Then add to your MCP client's `.mcp.json`:

```json
{
  "mcpServers": {
    "voxtral": {
      "command": "uvx",
      "args": ["voxtral-mcp"]
    }
  }
}
```

## MCP tools

| Tool | Purpose |
|---|---|
| `speak(text, voice?, interrupt?)` | Generate audio for `text` and queue it for background playback. Returns immediately, streaming generation. By default, calls queue and play sequentially (including across turns). Pass `interrupt=True` to abort current playback and clear the queue first. |
| `stop_speaking()` | Stop current playback, drop queue, cancel in-flight generation. Use for explicit "mute" requests. For mid-turn interruption + new speech, use `speak(..., interrupt=True)` instead. |
| `status()` | Report model load state, queue depths, sample rate, last error. |

## Configuration

All env vars (in the `env` block of `.mcp.json`):

| Variable | Default | Notes |
|---|---|---|
| `VOXTRAL_MODEL` | `mlx-community/Voxtral-4B-TTS-2603-mlx-4bit` | Any Voxtral MLX model on HF (4-bit / 6-bit / bf16) |
| `VOXTRAL_STREAMING_INTERVAL` | `2.0` | Approx. seconds of audio per streaming chunk |
| `VOXTRAL_MAX_TOKENS` | `4096` | Generation cap (in audio tokens, not characters) |
| `VOXTRAL_SAMPLE_RATE` | `24000` | Output sample rate |

## Voices

Voxtral ships with **20 preset voices** across 9 languages.

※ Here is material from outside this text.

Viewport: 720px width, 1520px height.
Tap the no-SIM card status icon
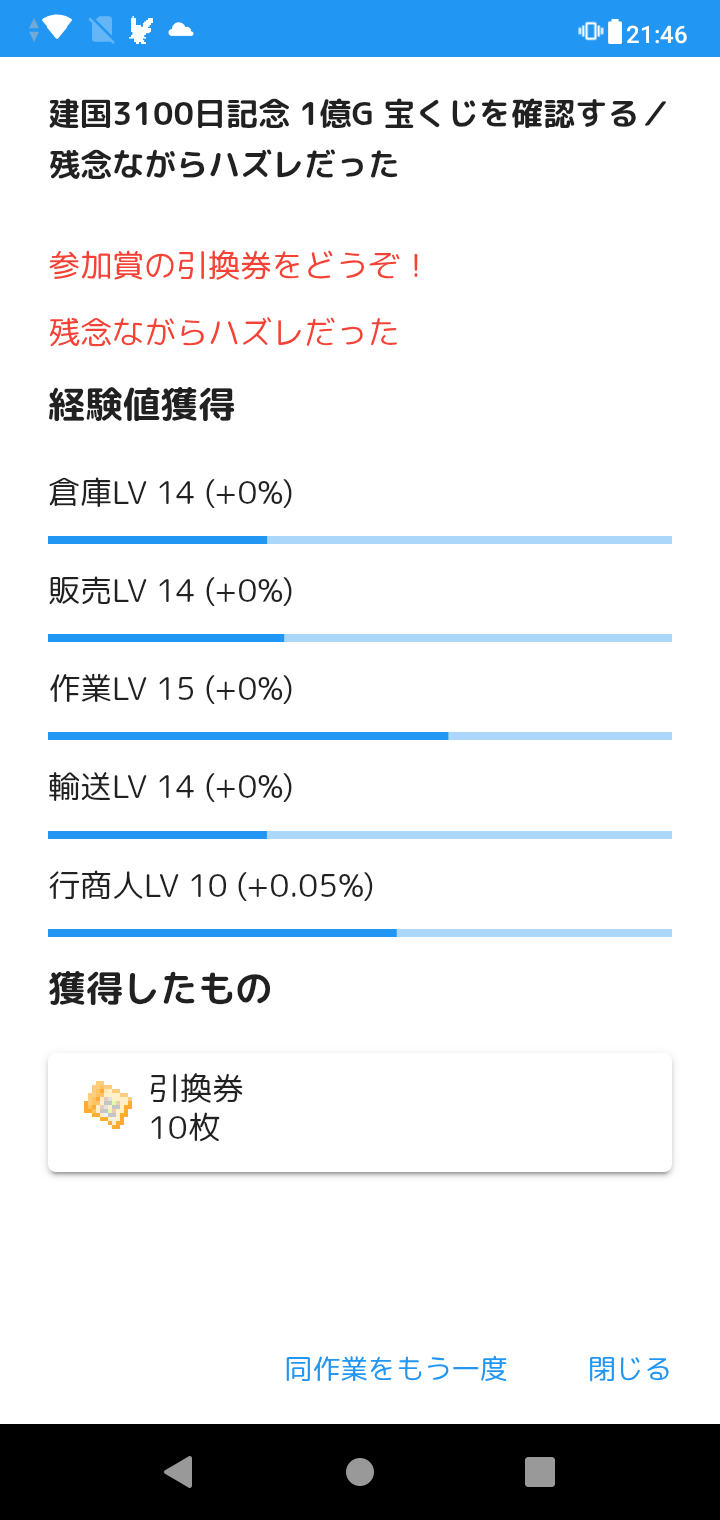coord(102,30)
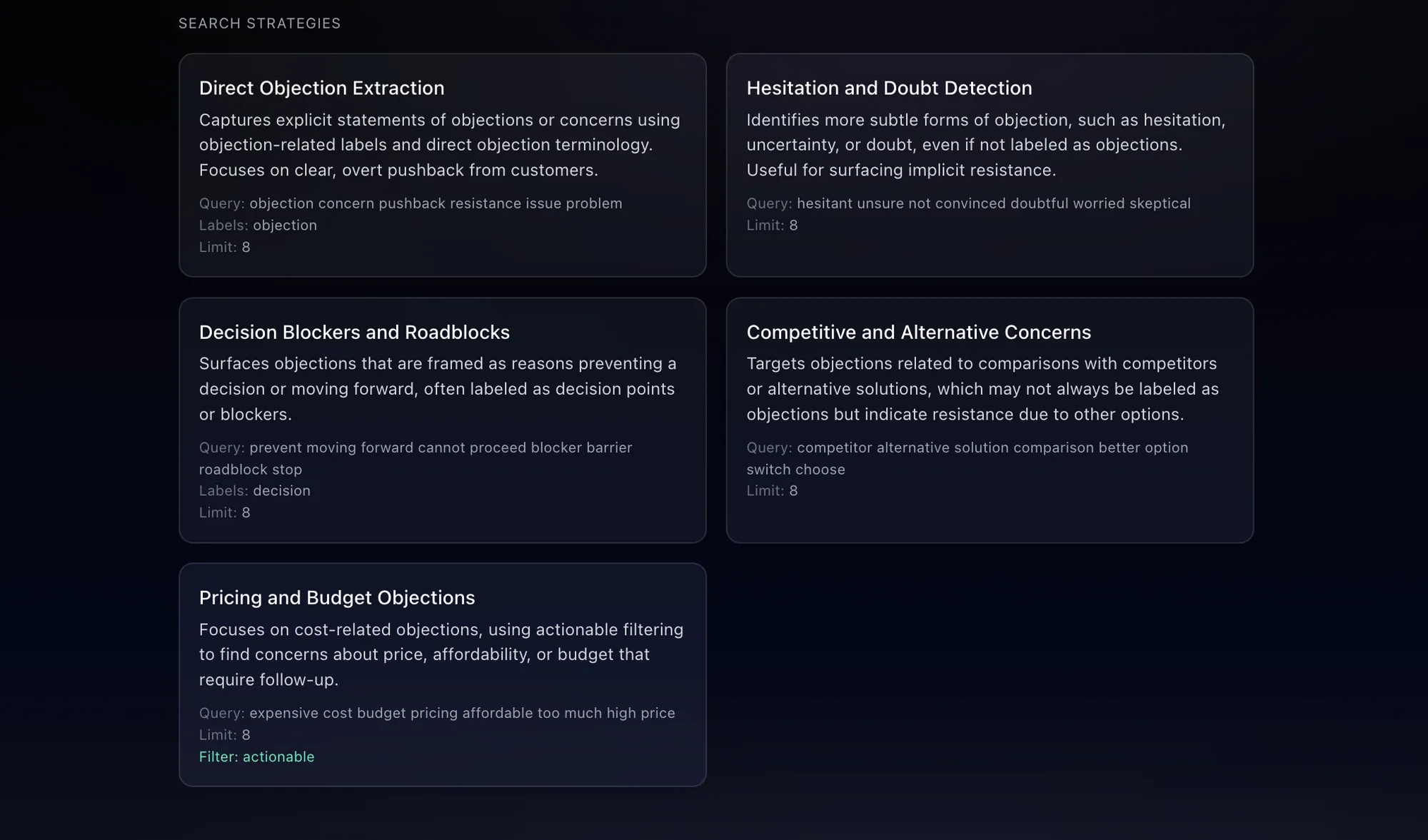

A non-exhaustive
sample:

| Language | Voices |
|---|---|
| English | `casual_male`, `casual_female`, `cheerful_female`, `neutral_male`, `neutral_female` |
| French | `fr_male`, `fr_female` |
| Spanish | `es_male`, `es_female` |
| German | `de_male`, `de_female` |
| Italian | `it_male`, `it_female` |
| Portuguese | `pt_male`, `pt_female` |
| Dutch | `nl_male`, `nl_female` |
| Arabic | `ar_male` |
| Hindi | `hi_male`, `hi_female` |

Pass `voice="fr_female"` in your `speak()` call to switch.

## Claude Code users

If you're on Claude Code (CLI, desktop, or via Cursor), install the bundled
plugin (MCP wiring + `/voice-mode` skill) in one shot:

```
/plugin marketplace add Vincweb/voxtral-mcp
/plugin install voxtral@vincweb-tools
```

See the [main repo](https://github.com/Vincweb/voxtral-mcp) for architecture
details and a side-by-side comparison with
[kyutai-tts-mcp](https://github.com/Vincweb/kyutai-tts-mcp) (smaller / faster
TTFA / permissive licence).

## License

MIT for this wrapper. The underlying Voxtral model is **CC BY-NC 4.0**
(non-commercial) — see [Mistral](https://huggingface.co/mistralai/Voxtral-4B-TTS-2603).